Stored data:

* * * * * * *

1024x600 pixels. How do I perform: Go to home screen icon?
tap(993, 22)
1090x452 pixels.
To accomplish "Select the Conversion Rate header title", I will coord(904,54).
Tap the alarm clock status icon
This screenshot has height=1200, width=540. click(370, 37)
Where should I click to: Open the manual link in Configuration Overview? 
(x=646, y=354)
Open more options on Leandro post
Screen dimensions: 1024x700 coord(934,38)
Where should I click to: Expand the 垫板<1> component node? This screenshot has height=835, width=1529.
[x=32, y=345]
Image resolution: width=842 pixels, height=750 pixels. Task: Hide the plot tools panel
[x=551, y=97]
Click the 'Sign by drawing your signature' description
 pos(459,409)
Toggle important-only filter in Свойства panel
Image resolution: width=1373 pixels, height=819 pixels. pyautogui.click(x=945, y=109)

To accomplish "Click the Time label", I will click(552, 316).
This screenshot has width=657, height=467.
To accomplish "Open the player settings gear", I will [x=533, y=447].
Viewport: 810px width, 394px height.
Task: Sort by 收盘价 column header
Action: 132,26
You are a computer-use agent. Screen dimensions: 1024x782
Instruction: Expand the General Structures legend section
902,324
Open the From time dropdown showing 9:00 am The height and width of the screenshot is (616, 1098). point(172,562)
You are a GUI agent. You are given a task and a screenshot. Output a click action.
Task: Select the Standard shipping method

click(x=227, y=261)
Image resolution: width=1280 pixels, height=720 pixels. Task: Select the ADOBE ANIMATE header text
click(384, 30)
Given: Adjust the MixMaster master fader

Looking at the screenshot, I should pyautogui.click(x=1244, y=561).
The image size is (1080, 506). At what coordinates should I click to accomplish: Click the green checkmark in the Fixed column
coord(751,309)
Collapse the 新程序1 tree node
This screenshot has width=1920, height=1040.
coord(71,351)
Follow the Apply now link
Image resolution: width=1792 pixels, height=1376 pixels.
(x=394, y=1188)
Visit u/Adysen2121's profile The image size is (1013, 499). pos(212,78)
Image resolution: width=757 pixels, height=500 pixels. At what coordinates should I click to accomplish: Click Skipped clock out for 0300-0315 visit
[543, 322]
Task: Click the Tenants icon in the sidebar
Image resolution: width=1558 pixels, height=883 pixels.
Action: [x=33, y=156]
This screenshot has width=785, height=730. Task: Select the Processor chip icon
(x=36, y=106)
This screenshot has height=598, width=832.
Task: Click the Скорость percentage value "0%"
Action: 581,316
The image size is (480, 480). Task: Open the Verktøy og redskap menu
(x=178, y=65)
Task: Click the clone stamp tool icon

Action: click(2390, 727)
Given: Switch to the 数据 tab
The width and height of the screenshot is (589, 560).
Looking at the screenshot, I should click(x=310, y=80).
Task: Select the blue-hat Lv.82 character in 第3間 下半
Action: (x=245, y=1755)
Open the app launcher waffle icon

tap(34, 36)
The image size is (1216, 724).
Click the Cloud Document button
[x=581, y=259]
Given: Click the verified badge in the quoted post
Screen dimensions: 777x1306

* * * * * * *

TASK INSTRUCTIONS:
Copy out the range of lines above starting at the line with "You are a computer-use" and ending at the line with "You are a GUI", exactly and including both.

WRITTEN ANSWER:
You are a computer-use agent. Screen dimensions: 1024x782
Instruction: Expand the General Structures legend section
902,324
Open the From time dropdown showing 9:00 am The height and width of the screenshot is (616, 1098). point(172,562)
You are a GUI agent. You are given a task and a screenshot. Output a click action.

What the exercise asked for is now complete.